Wyeth Pharmaceuticals’ (WYE) value has been falling on concerns that its blockbuster heartburn drug, Protonix, could face generic competition sooner than expected. On December 24, Wyeth said that it plans to sue Teva Pharmaceutical Industries (TEVA) for patent infringement. Teva launched a generic version of Protonix, even though Wyeth’s patents are not due to expire until July 2010. This could make for unrest in the stock.
BC: We continue to believe diagnostics will factor prominently in the future of healthcare and so would favor stocks such as Quidel (QDEL), Inverness Medical Innovations, and Meridian Bioscience (VIVO).
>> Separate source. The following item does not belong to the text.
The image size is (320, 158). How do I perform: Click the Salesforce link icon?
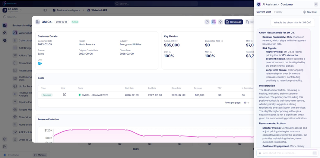pyautogui.click(x=40, y=64)
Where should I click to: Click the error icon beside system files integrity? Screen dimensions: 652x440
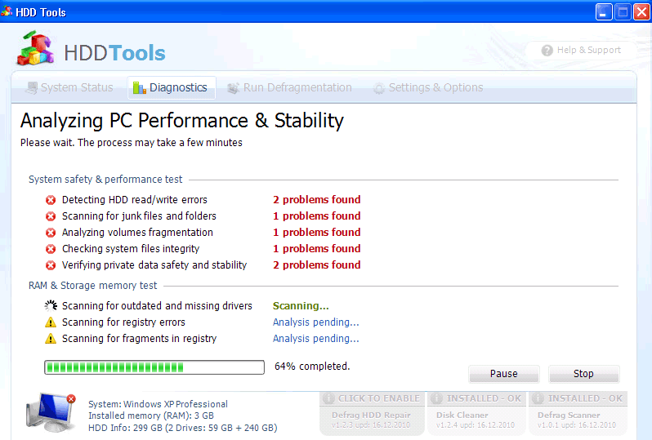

We also like many of the pharma services companies including Covance (CVD), Pharmaceutical Product Development (PPDI), Charles River Laboratories (CRL), and ICON Clinical (ICLR), which we believe will benefit from current industry trends.
We would tend to stay clear of big pharma names as well as certain big biotech firms such as Eli Lilly, Wyeth, Bristol Myers Squibb (BMS), Schering Plough (SGP), Abbott Laboratories, and Amgen. While we believe these companies’ efforts to retool discovery may ultimately be rewarded, their exposure to the crosshairs of presidential politics likely leaves them vulnerable through this year.